**YOUR OBJECTIVE**
The required result is every line of the records that includes "computer".

**MATERIAL FOR THIS EXERCISE**
- Opening Delimiter -

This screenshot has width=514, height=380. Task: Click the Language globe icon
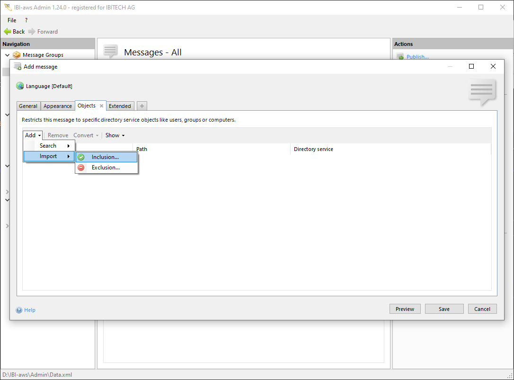[20, 86]

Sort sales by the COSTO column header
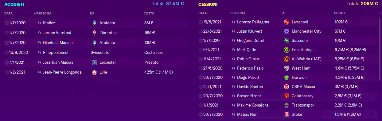[x=339, y=13]

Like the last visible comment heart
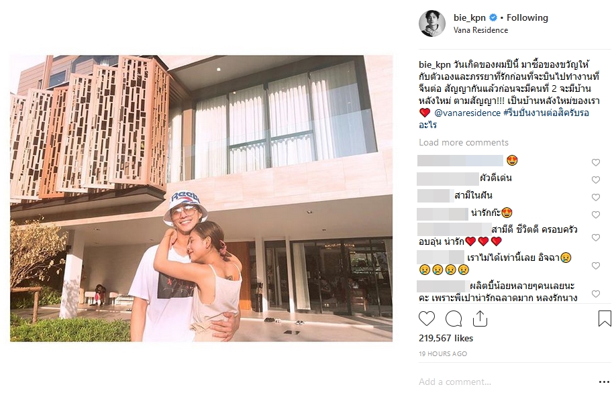point(596,294)
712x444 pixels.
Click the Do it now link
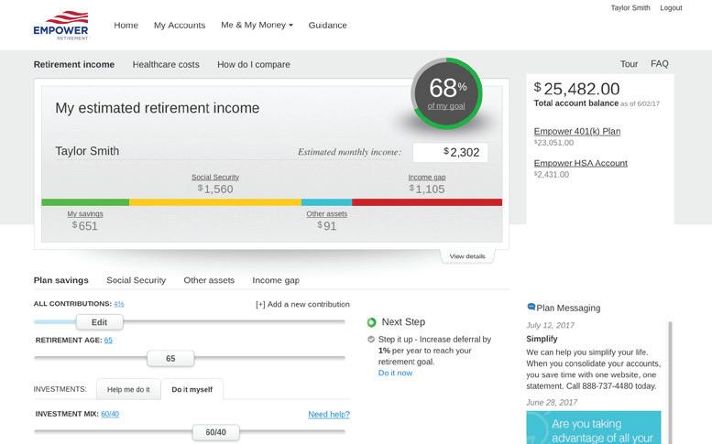(395, 373)
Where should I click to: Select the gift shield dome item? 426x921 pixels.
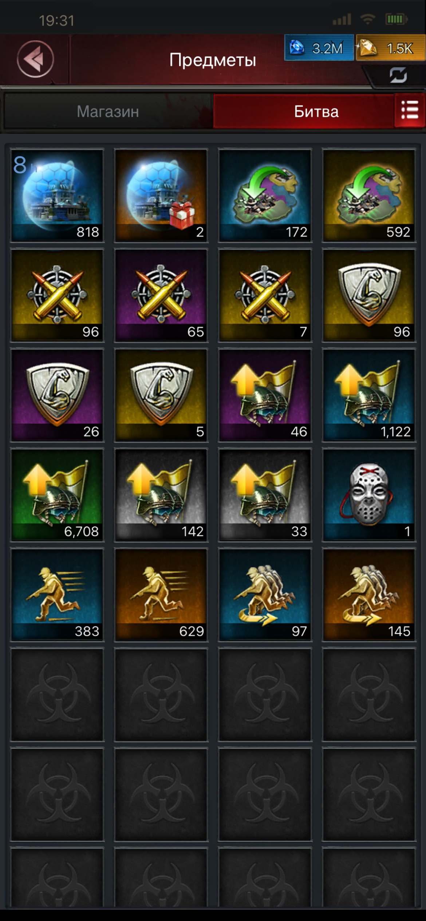(161, 195)
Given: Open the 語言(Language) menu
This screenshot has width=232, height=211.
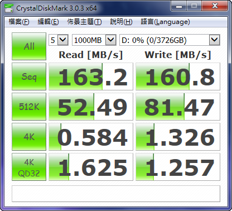Looking at the screenshot, I should click(x=165, y=22).
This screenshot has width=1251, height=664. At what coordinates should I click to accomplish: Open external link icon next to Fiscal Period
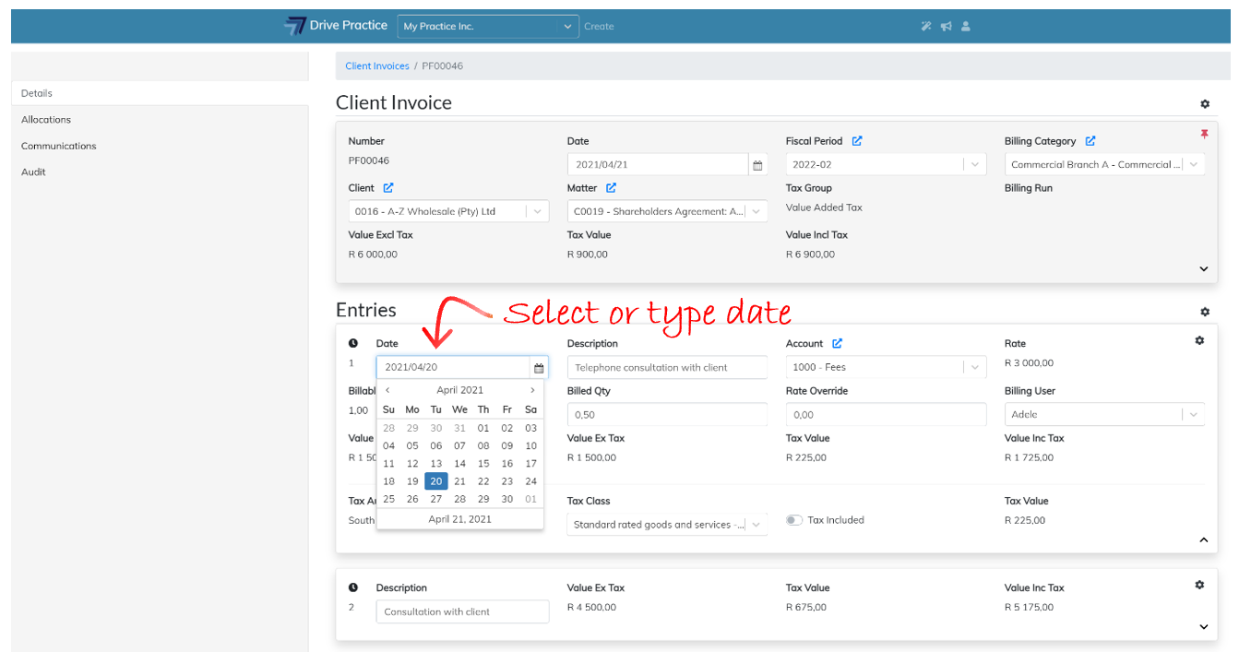pyautogui.click(x=857, y=141)
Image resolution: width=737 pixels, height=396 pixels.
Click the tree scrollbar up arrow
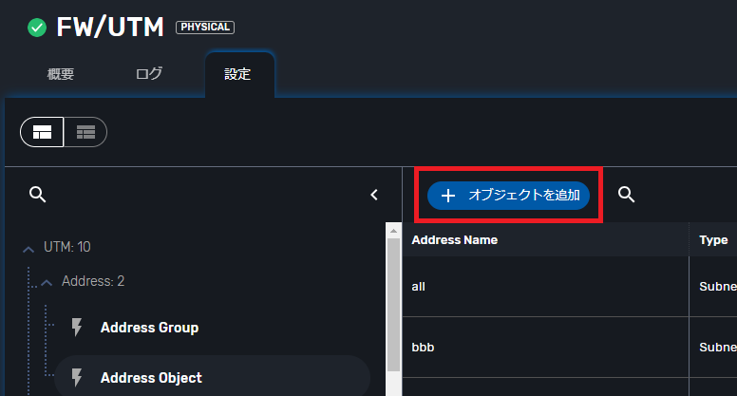(394, 231)
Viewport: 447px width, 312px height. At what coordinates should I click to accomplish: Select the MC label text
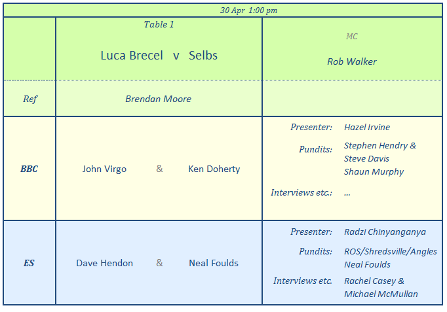tap(352, 37)
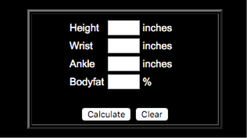Viewport: 247px width, 138px height.
Task: Focus the Wrist measurement text box
Action: point(124,46)
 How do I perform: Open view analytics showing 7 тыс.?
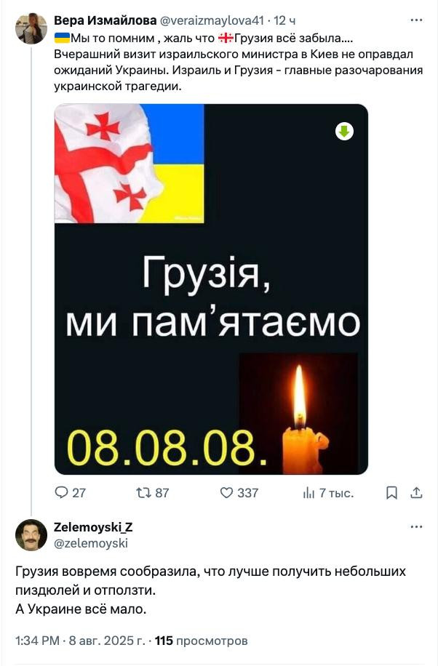(x=328, y=493)
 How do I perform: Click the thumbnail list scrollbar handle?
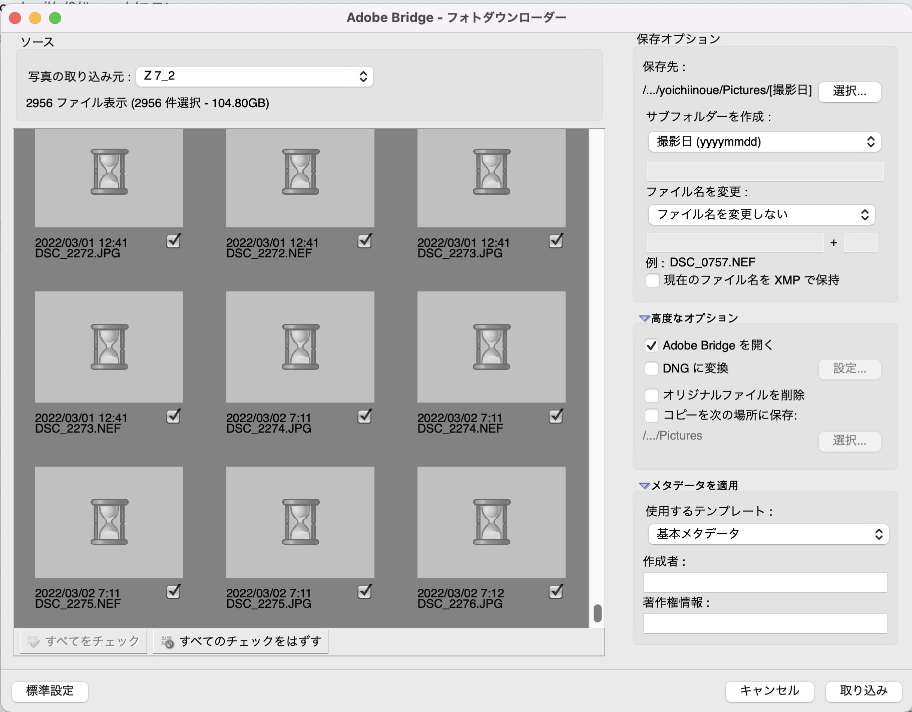click(597, 613)
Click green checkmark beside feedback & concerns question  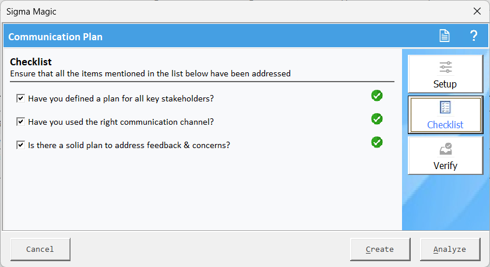coord(377,142)
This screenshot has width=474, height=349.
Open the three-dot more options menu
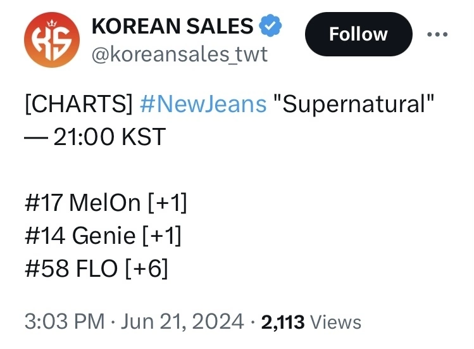pyautogui.click(x=437, y=34)
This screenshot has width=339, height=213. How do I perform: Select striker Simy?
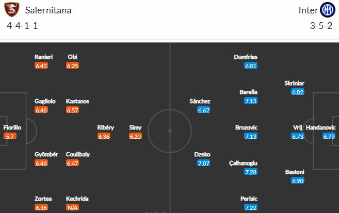click(136, 127)
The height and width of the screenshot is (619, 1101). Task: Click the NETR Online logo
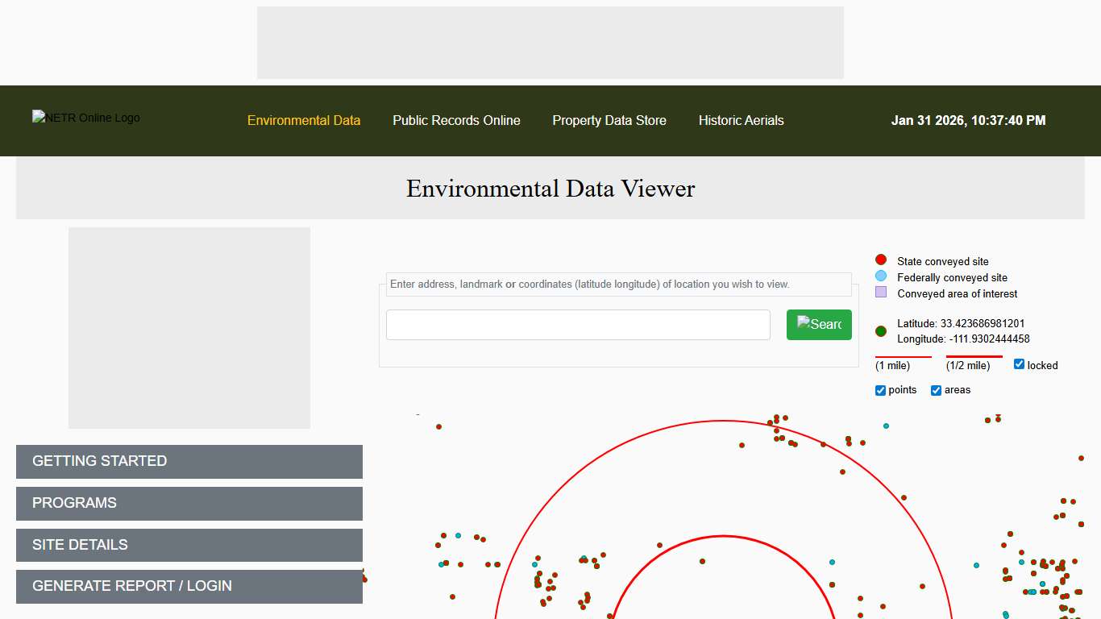point(85,118)
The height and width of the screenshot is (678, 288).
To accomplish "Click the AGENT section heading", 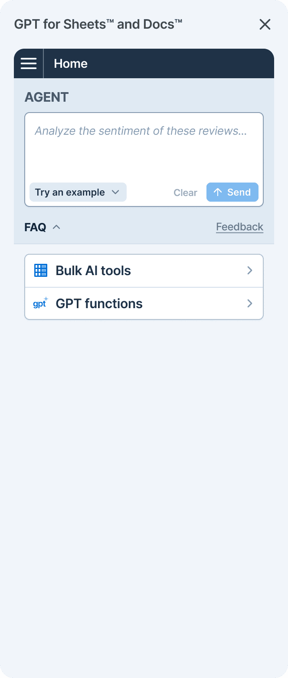I will coord(46,97).
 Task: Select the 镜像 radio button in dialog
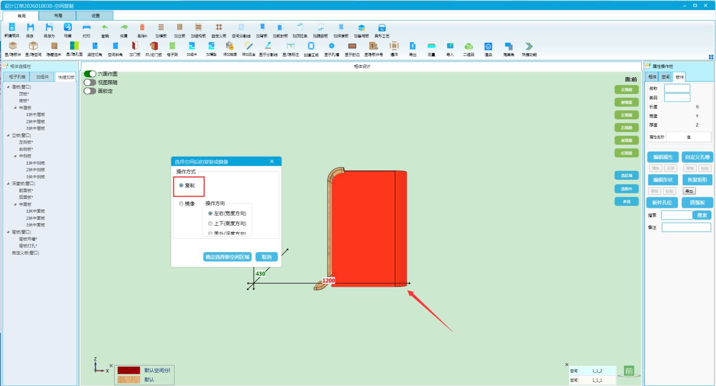click(181, 204)
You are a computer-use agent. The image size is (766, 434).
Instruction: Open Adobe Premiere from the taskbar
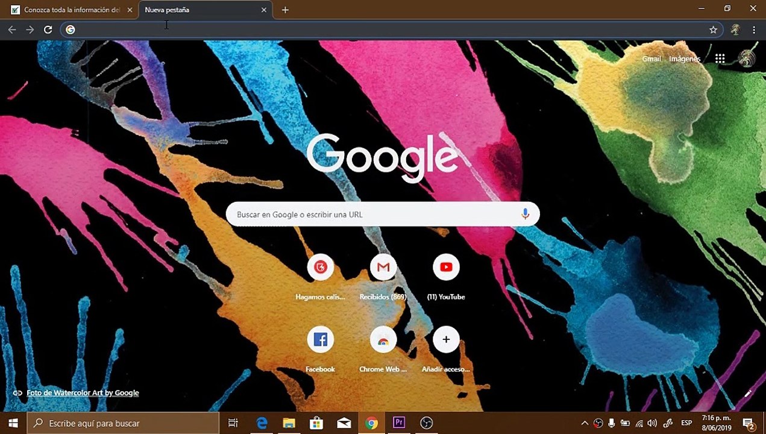398,423
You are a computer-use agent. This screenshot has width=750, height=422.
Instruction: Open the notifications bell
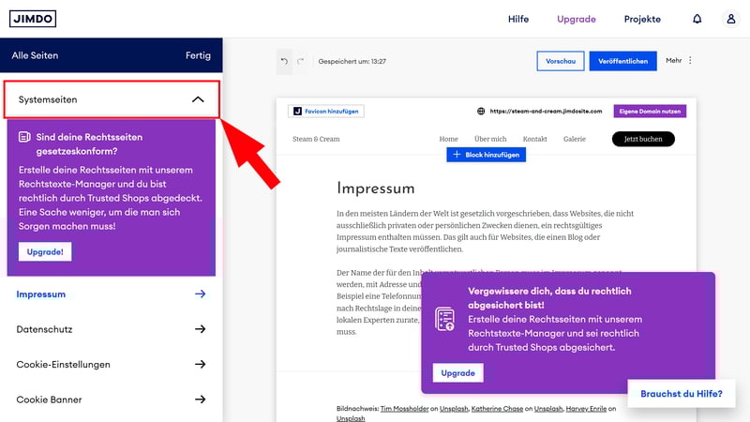pos(697,19)
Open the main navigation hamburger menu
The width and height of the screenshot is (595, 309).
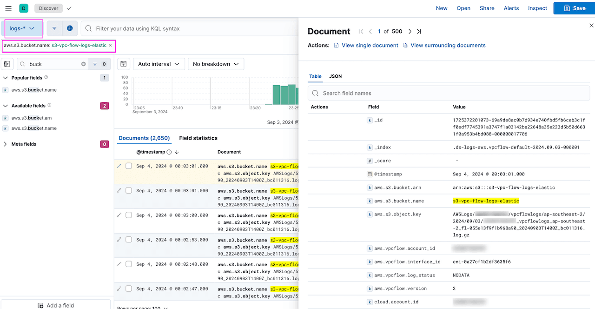pyautogui.click(x=8, y=8)
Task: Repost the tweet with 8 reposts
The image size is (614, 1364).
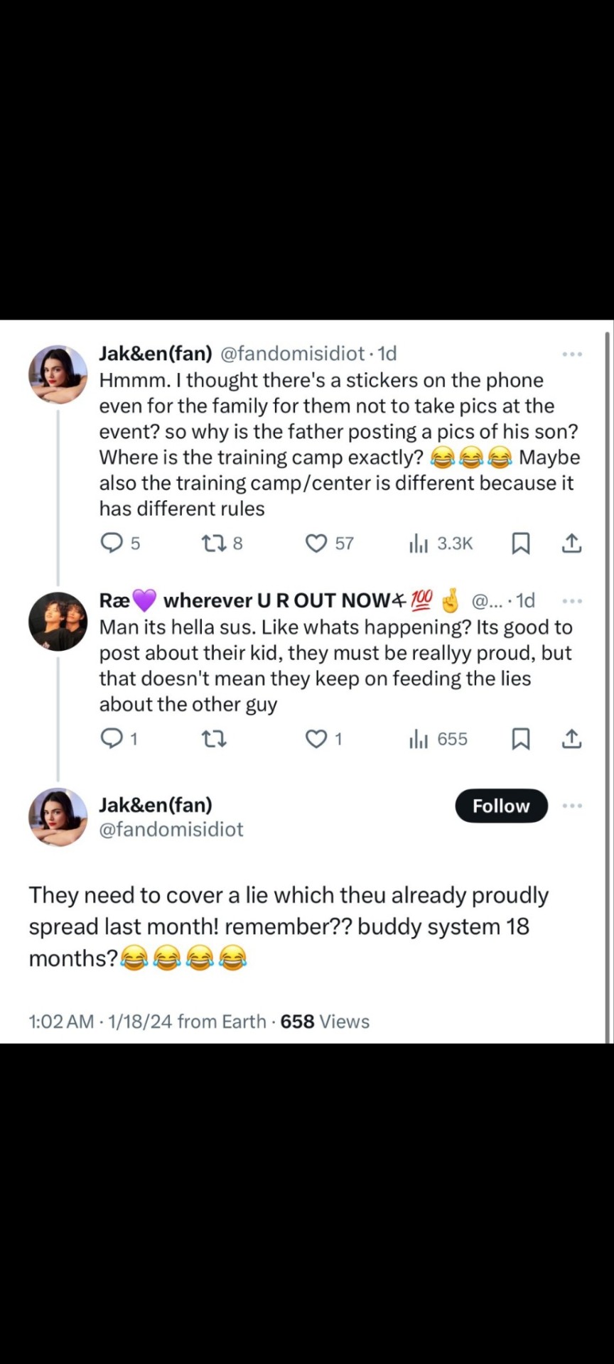Action: [x=213, y=543]
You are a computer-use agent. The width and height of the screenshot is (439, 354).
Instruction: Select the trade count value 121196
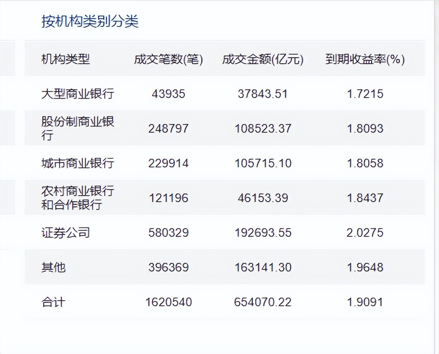point(168,198)
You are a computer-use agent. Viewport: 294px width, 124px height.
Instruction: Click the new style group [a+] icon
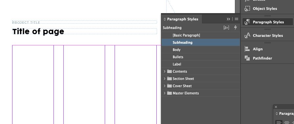coord(226,28)
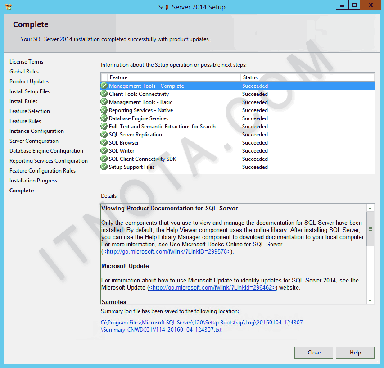Click the success icon next to Setup Support Files
384x368 pixels.
pyautogui.click(x=104, y=167)
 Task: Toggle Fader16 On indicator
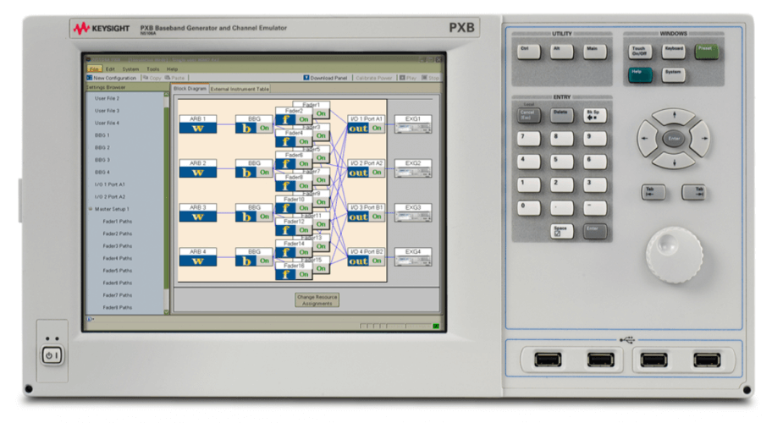pos(302,275)
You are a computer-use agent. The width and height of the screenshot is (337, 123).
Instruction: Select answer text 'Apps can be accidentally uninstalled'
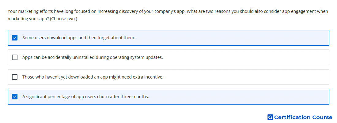(59, 57)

- Closing Delimiter -

**TASK ANSWER**
You are a computer-use agent. The image size is (766, 434).
You are a computer-use agent. This screenshot has width=750, height=422.
You are a computer-use agent. The width and height of the screenshot is (439, 354).
You are a computer-use agent. Viewport: 294px width, 124px height.
You are a computer-use agent. The width and height of the screenshot is (337, 123).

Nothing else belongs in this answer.